= Data extract =
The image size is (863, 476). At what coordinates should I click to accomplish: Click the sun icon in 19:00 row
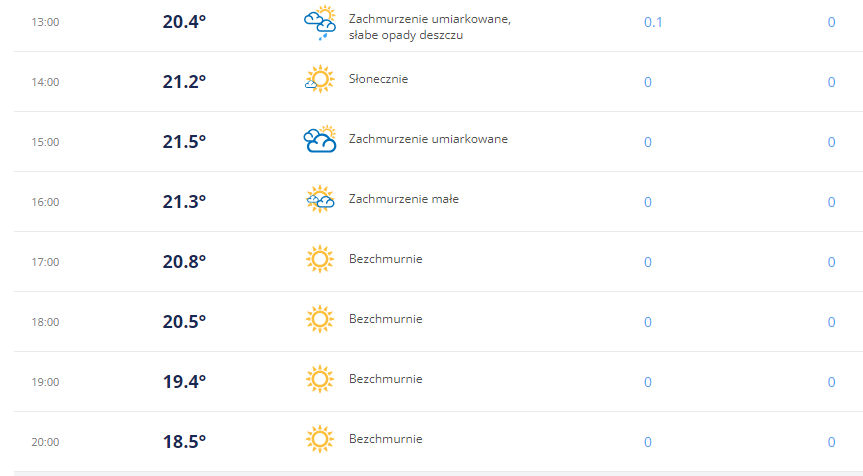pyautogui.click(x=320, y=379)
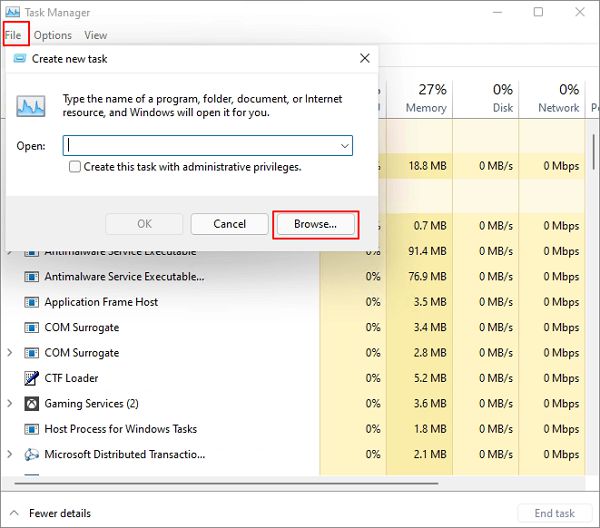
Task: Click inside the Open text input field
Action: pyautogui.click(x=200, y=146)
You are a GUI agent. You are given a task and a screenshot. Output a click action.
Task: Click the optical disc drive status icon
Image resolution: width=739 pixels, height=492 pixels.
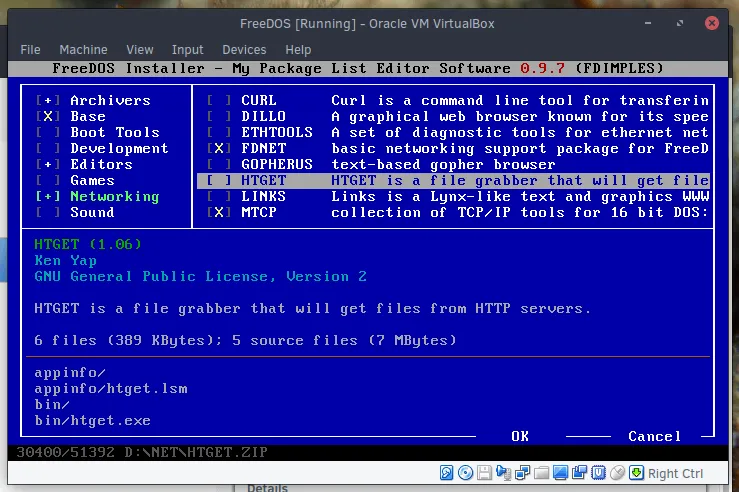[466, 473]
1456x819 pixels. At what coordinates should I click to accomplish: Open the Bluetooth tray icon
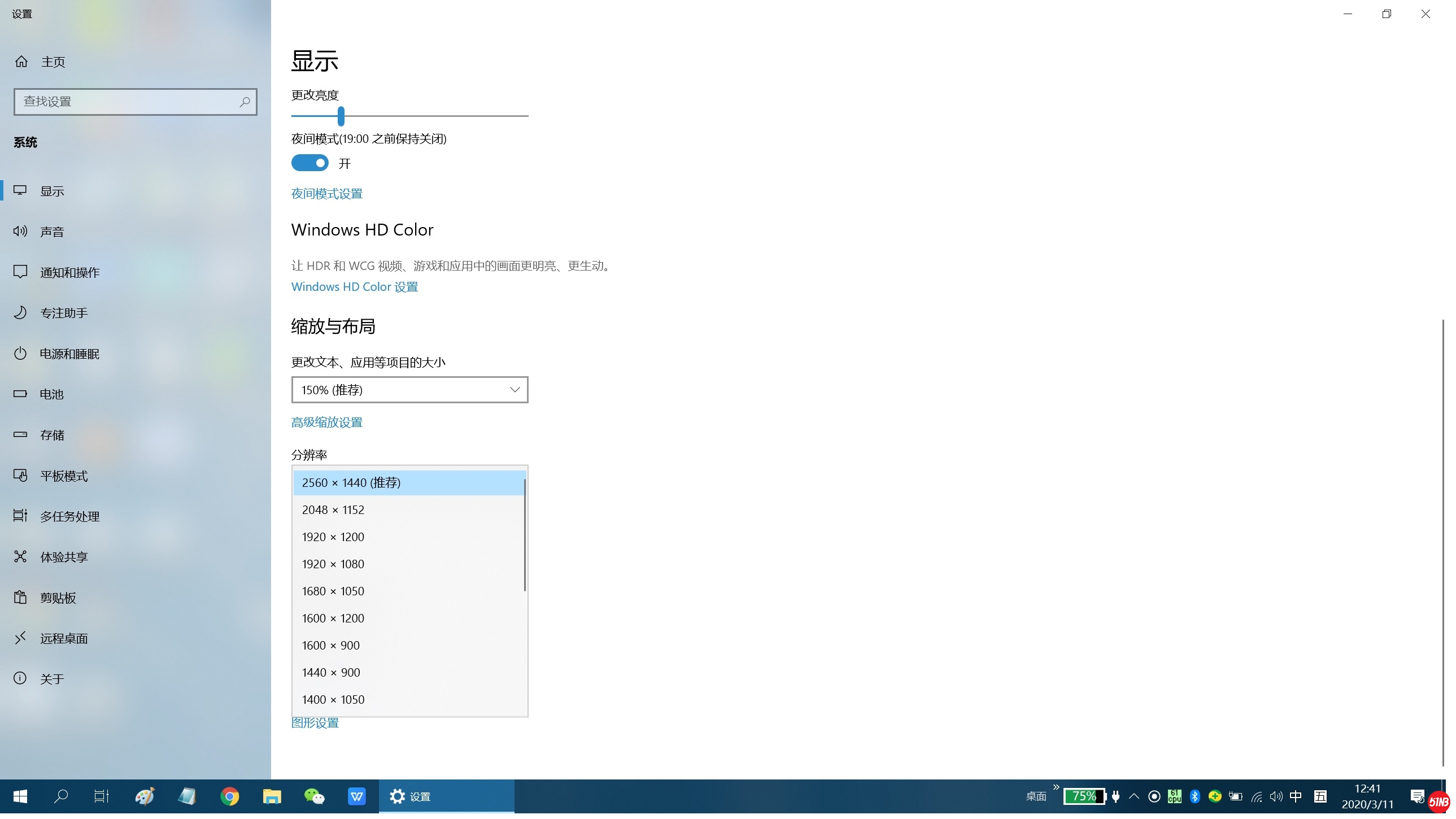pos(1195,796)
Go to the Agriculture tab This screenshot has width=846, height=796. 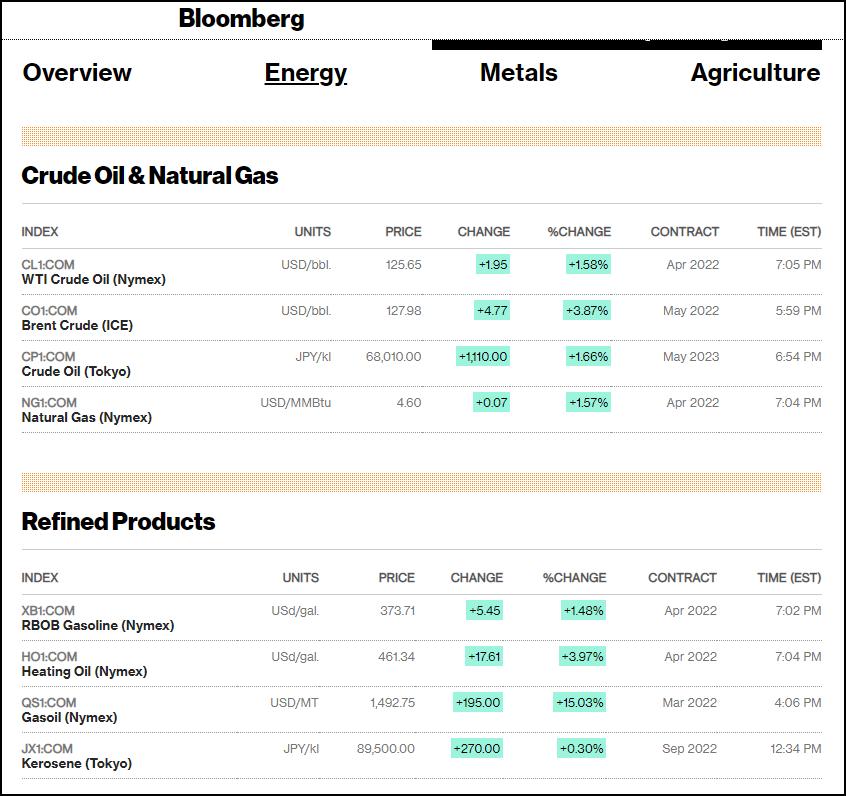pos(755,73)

= Work to do =
Convert the records between the lines holding "You are a GUI" and "pos(1195,796)", inclusive, into a JSON list of strings with one string per line, skipping blank lines and omitting the pictures.

= The response =
[
  "You are a GUI agent. You are given a task and a screenshot. Output a click action.",
  "Task: Click the optical disc drive status icon",
  "Image resolution: width=739 pixels, height=492 pixels.",
  "[466, 473]",
  "1456x819 pixels. At what coordinates should I click to accomplish: Open the Bluetooth tray icon",
  "pos(1195,796)"
]